Using Leverage vs. Paying Cash for Properties

Many investors have the turtle mentality: they’d rather pay cash for their homes, and when things get rough, they tuck themselves back in their shells. That might seem like a great plan, but it can cost you some big earnings in the long run.

The Scenario

Let’s look at a real-world example. Say you found a good B+ property for about 100k. If paid all cash, your $100,000 would earn monthly cash flow of about $665/mo. after all expenses. You have to save your cash flow for quite a while before you can get another property. With 665/mo. you’re looking at another property in 12 years.

Now, imagine using leverage to buy four properties with that same $100,000 instead of just the one. After debt service, you make only make $260/mo., but that’s on each home, which means you earn a total of $1,040/mo. in cash flow. A pretty big difference, eh?

Pros and Cons

Still, this strategy, like all others, has distinct advantages and disadvantages. Leverage provides you with better tax write-offs. You’ll also get all the cash flow, principal paydown, and appreciated money from the banks. Your portfolio will grow exponentially too because you start with four homes instead of one.
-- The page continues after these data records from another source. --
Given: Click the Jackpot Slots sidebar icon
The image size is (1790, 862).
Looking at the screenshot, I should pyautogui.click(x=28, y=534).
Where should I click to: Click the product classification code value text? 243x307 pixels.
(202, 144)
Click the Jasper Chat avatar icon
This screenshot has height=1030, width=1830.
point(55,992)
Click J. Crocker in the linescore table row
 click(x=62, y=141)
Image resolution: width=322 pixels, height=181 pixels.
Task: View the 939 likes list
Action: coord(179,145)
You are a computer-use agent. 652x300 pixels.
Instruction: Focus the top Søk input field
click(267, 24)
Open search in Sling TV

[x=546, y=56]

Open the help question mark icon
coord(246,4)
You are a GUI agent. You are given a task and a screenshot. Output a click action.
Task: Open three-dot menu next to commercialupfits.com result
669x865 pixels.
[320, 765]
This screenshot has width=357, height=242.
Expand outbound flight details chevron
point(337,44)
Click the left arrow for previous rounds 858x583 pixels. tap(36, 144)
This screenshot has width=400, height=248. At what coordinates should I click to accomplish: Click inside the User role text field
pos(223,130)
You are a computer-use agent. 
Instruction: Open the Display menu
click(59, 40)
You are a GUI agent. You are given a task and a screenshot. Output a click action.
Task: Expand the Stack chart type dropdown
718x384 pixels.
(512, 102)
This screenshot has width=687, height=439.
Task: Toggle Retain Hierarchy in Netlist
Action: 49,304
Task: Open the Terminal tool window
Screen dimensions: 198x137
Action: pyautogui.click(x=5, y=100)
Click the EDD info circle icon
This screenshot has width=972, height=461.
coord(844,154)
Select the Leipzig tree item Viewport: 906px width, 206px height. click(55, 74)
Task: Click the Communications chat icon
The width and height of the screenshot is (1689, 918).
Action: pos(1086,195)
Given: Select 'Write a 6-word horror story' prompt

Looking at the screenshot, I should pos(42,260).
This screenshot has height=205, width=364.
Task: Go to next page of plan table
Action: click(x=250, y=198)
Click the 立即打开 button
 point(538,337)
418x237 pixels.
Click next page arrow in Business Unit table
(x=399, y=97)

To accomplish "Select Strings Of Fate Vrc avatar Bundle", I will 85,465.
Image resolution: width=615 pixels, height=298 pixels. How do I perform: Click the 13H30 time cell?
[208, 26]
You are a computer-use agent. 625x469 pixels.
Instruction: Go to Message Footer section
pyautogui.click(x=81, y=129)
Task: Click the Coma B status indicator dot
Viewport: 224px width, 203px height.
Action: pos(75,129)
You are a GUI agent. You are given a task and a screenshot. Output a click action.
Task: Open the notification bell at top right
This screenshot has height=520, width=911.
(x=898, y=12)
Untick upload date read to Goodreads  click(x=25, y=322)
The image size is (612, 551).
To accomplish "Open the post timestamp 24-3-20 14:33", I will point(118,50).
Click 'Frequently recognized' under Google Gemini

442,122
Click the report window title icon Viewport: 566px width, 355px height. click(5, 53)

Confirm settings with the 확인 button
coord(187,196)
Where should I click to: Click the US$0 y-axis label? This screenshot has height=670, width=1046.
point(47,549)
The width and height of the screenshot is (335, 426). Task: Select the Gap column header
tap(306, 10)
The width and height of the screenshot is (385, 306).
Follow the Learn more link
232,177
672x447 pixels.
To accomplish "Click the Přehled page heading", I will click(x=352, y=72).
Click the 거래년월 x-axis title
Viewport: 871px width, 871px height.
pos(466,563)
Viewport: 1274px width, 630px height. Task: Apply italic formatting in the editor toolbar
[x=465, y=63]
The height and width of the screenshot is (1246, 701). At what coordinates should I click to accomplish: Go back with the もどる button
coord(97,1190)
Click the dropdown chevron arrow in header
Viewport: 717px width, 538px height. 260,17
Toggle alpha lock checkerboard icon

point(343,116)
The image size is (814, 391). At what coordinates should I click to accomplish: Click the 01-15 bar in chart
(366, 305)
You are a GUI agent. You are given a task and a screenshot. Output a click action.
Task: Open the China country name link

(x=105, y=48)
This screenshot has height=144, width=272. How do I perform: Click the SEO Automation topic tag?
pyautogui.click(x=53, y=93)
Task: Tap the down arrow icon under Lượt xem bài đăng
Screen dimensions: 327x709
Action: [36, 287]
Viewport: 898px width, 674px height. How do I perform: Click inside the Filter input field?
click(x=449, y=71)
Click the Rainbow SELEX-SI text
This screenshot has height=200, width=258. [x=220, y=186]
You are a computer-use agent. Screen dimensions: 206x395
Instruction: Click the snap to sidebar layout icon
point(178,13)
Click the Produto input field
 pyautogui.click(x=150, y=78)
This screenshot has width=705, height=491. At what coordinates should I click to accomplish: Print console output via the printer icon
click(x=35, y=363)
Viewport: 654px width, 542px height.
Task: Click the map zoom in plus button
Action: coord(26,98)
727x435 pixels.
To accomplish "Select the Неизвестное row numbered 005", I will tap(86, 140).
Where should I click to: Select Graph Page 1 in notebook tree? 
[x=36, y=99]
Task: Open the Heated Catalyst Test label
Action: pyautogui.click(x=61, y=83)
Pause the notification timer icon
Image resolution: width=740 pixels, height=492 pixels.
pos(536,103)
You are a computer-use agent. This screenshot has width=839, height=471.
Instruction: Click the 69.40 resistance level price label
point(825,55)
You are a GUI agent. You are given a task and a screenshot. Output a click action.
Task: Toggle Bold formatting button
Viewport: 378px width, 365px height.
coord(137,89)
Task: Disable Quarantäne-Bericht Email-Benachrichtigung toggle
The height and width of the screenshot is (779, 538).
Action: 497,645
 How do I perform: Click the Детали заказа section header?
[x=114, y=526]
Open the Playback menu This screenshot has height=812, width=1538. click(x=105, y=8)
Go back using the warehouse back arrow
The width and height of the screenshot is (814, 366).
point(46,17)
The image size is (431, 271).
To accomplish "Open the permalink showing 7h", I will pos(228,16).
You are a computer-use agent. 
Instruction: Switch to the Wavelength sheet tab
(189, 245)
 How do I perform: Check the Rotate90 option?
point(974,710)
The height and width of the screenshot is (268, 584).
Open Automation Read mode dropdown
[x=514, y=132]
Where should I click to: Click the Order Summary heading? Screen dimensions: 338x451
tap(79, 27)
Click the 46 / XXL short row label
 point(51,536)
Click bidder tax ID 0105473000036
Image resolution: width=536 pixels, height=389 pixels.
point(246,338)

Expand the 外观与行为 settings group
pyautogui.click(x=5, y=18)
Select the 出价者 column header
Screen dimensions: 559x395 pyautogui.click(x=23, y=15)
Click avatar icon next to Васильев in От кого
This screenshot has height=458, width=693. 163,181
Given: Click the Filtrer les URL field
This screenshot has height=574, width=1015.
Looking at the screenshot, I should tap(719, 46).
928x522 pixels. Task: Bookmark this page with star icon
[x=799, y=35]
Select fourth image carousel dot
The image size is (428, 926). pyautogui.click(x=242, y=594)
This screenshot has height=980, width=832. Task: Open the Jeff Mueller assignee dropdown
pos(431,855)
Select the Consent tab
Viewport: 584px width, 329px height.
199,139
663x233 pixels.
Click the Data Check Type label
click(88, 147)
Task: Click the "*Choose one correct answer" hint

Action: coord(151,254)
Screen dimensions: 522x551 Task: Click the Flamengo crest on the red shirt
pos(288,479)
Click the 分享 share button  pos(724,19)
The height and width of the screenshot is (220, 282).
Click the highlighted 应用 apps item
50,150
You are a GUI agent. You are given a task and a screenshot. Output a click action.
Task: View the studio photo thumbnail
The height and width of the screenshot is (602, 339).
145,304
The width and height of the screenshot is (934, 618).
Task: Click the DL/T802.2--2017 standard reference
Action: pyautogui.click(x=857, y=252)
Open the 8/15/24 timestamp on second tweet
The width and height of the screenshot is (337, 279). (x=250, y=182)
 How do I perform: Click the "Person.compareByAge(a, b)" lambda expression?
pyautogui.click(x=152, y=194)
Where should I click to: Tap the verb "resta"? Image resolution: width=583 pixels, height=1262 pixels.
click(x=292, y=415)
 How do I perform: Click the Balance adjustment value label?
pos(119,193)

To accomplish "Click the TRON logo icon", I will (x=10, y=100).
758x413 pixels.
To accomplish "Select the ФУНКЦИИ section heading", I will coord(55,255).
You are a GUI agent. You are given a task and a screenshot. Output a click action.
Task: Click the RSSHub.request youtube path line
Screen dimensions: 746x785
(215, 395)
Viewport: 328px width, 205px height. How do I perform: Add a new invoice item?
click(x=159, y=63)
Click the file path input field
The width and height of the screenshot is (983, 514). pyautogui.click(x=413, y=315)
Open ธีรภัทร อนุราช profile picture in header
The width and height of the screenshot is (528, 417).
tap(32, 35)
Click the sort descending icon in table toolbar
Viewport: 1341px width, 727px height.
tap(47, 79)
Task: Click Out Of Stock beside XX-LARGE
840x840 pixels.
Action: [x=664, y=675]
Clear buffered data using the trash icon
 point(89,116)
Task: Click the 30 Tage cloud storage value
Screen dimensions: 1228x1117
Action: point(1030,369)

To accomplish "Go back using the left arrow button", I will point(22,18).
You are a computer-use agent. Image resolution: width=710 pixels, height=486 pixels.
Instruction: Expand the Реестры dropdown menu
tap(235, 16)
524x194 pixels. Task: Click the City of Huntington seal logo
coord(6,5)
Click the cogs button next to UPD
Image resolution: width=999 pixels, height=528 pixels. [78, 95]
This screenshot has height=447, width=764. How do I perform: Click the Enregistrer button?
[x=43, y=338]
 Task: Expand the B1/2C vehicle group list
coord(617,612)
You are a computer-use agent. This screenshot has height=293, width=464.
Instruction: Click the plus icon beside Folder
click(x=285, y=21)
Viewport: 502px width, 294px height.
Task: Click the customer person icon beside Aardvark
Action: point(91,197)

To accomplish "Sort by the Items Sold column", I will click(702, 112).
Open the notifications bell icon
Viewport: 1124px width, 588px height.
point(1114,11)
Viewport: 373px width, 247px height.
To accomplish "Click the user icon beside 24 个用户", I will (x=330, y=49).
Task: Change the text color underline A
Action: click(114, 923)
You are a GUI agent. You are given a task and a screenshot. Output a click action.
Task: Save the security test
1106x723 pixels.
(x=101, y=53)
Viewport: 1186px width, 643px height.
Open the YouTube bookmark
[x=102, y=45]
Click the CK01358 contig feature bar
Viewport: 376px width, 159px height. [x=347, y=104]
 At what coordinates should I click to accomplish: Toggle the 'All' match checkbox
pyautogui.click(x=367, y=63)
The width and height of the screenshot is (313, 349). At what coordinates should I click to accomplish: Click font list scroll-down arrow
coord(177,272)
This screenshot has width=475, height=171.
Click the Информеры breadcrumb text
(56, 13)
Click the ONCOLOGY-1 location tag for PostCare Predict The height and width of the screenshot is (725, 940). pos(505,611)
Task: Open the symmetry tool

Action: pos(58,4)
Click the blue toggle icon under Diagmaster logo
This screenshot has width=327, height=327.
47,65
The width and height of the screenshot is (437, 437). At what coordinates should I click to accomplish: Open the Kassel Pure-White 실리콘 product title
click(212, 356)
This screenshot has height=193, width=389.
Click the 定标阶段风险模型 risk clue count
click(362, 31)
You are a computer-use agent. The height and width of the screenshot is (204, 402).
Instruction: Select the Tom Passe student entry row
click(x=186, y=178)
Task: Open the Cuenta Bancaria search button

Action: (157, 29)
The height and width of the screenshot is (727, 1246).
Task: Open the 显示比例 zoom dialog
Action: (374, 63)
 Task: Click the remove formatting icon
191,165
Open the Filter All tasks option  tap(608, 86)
Of course, you need a cash reserve in case of emergencies. You should save your first few months of cash flow to cover the mortgage, just to be safe. And you’ll obviously be in debt, so leverage comes with natural risks.

How to Mitigate Risks

In almost every situation, you’ll be smarter when you use leverage rather than pure cash, but you have to do it right.

First you have to learn to be an investor instead of a speculator. A speculator buys a property and thinks, “If this goes up, I’m going to make lots of money! I hope that happens!” An investor says, “I’ve looked at the market conditions and trends, and I know I’m timing this right.”

Knowledge and risk don’t often coincide. In fact, you risk more by refusing to act rather than investing and falling victim to the worst-case scenario. You’re more likely to succeed when you take the time to educate yourself. Learn to buy in the right market at the right time. Save the cash flow, and then in as few as five years, you’ll have all your initial investment back.

As a leverage investor you’ll want to be aware of your Debt Coverage Ratio or DCR. If the DCR of a property is at a 1.0, you’re receiving enough income from the property to just barely cover the mortgage payment. If it’s at a 2.0, you can feasibly pay for your property’s mortgage twice over. Most banks look for a DCR anywhere between a 1.1 to 1.2.

Know the Terms

Cap rate (also called Net ROI): Helps you determine the value of your commercial asset with cash. If, for example, you have a cap rate of 10% on a 100k purchase, you’re making 10% of your investment annually.

Cash-on-cash return: Helps you measure the actual profits you receive on the down payment if you are using leverage. Say you make $265 in cash flow per month. Multiply that by 12, and it equals $3.180. Now divide that by your down payment, perhaps 25k. Your percentage rounds up to 13%, which is higher than your cap rate.